19. A sheet alignment device comprising:
first and second sheet conveyor means for conveying a sheet, said first and
second sheet conveyor means being disposed in different locations in a
direction of conveyance of the sheet and respectively impart conveying
force to the sheet;
sheet rotation means for rotating the sheet;
first and second shift means for shifting said first and said second sheet
conveyor means independently of each other in a direction intersecting the
direction of conveyance;
sheet shift means for shifting the sheet in a direction intersecting the
direction of conveyance;
side edge detection means for detecting a side edge of the sheet while the
sheet is being conveyed by said first and second sheet conveyor means;
control means for controlling a direction in which said sheet rotation
means rotates the sheet and a direction in which said sheet shift means
shifts the sheet, on the basis of the result of detection by said sheet
side edge detection means, said control means controlling said first and
second shift means so as to shift said first and said second sheet
conveyor means in opposite directions when the sheet is rotated, and in a
same direction when the sheet is shifted.
Description
BACKGROUND OF THE INVENTION
The present invention relates to a sheet alignment device which corrects
the skew (or oblique movement) of paper during conveyance or a positional
displacement of paper in a direction intersecting the direction of
conveyance. Further, the present invention relates to an image forming
apparatus, such as a copier, equipped with the sheet alignment device.

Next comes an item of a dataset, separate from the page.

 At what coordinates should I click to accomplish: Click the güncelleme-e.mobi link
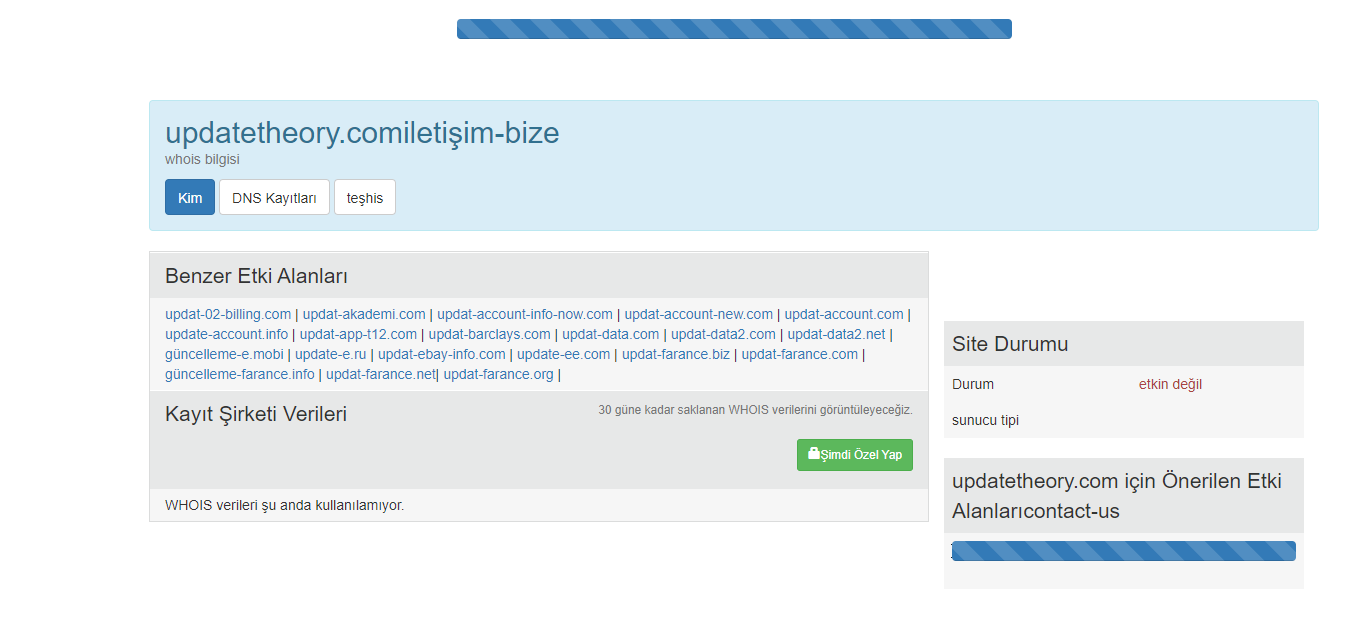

In an image forming apparatus, in a case where paper is skewed during
conveyance or is displaced in a direction intersecting a direction in
which a sheet is conveyed (hereinafter simply referred to as a direction
of conveyance), an image is formed in a position offset from the paper.
Particularly, in a copier having double-sided copying capability, after an
image has been formed on a first surface, another image is formed on a
second surface by inversion of paper through use of an inverting device.

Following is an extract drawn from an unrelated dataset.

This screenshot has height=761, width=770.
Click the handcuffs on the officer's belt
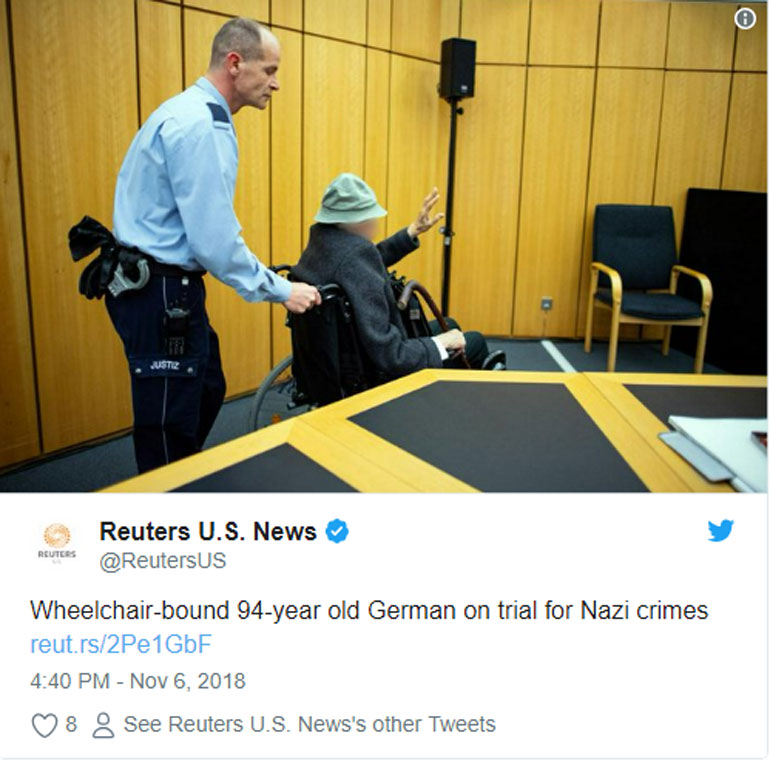point(129,277)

If paper is skewed during conveyance or is displaced in a direction
intersecting the direction of conveyance, the images on the first and
second surfaces deviate from each other.
For this reason, in order to correct skewing of paper during conveyance or
side misregistration, such as positional displacements of paper in a
direction intersecting the direction of conveyance, a sheet alignment
device is employed. Various types of sheet alignment devices have already
been proposed, and representative examples of such devices will be
mentioned hereinbelow.
In a known existing sheet alignment device, a pair of stoppers are situated
in different positions on both sides of a sheet transport path in a
direction intersecting the direction of conveyance in such a way as to
advance or retract. A lead skew of the paper is corrected by bringing the
leading edge of the paper into contact with the pair of stoppers while the
paper is being conveyed. Subsequently, the pair of stoppers are retracted
from the sheet transport path (see; for example, the Unexamined Japanese
Patent Application Publication No. Sho 63-225052).

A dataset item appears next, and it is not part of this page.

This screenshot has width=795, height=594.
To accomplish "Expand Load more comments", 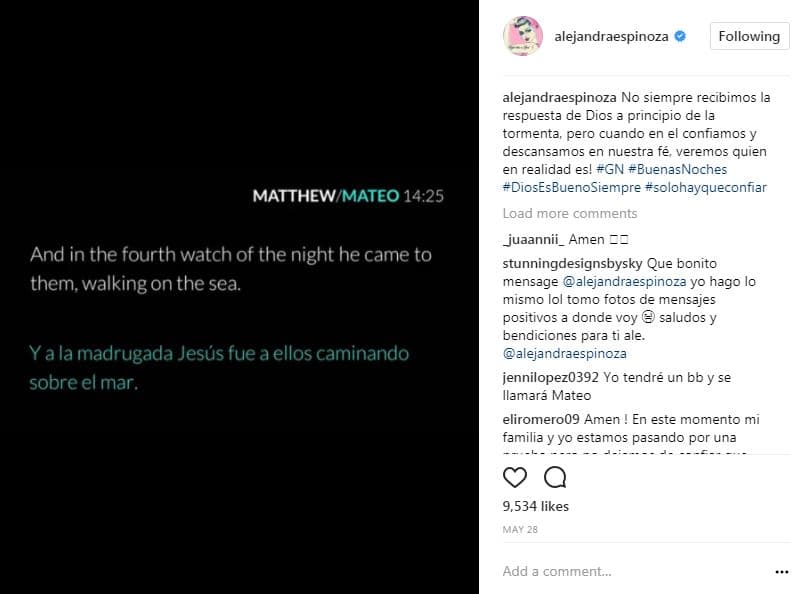I will (x=569, y=213).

In another known existing sheet alignment device, a pair of paper sensors
are situated in different positions on both sides of the sheet transport
path in the direction intersecting the direction of conveyance. The amount
of skew is calculated from a difference between the instant when one end
of the leading edge of paper passes by the sensors and the instant when
the other end of the leading edge of the paper passes by the sensors. The
lead skew is corrected by independent control of the rotational speed of
two conveyor rollers, which are spaced apart from each other in the
direction intersecting the direction of conveyance, according to the
thus-obtained amount of skew (see; e.g., the Unexamined Japanese Patent
Application Publication No. Hei 3-53219).
In still another known existing sheet alignment device, a reference wall is
disposed on one side of the sheet transport path, and skew rollers are
disposed on the sheet transport path. The skew rollers draw paper toward
the reference wall during conveyance, to thereby bring the side edge of
the paper into contact with the reference wall. As a result, a side skew
of the paper is corrected, and side registration of the paper is
accomplished simultaneously (see; e.g., the Unexamined Japanese Patent
Application Publication No. Sho 57-90344).
In yet another known existing sheet alignment device, conveyor rollers used
for the purpose of carrying paper are disposed so as to be movable in the
axial direction of the conveyor roller. A paper sensor used for the
purpose of detecting the side edge of paper is disposed in the reference
position for side registration in the vicinity of the conveyor rollers.
This paper sensor detects whether or not the side of the paper being
conveyed is in the reference position. The side registration of the paper
is accomplished by moving the conveyor rollers in the axial direction on
the basis of the result of detection (see; e.g., the Unexamined Japanese
Patent Application Publication No. Sho 59-4552).
The existing sheet alignment device described in the Unexamined Japanese
Patent Application Publication No. Sho 63-225052 is configured so as to
bring the leading edge of paper into contact with one of the stoppers.
Accordingly, the lead skew of the paper can be corrected. However, the
side registration of the paper cannot be accomplished. Further, a sound is
produced when the paper abuts the stopper, and the paper is temporarily
stopped, thereby resulting in deterioration of productivity.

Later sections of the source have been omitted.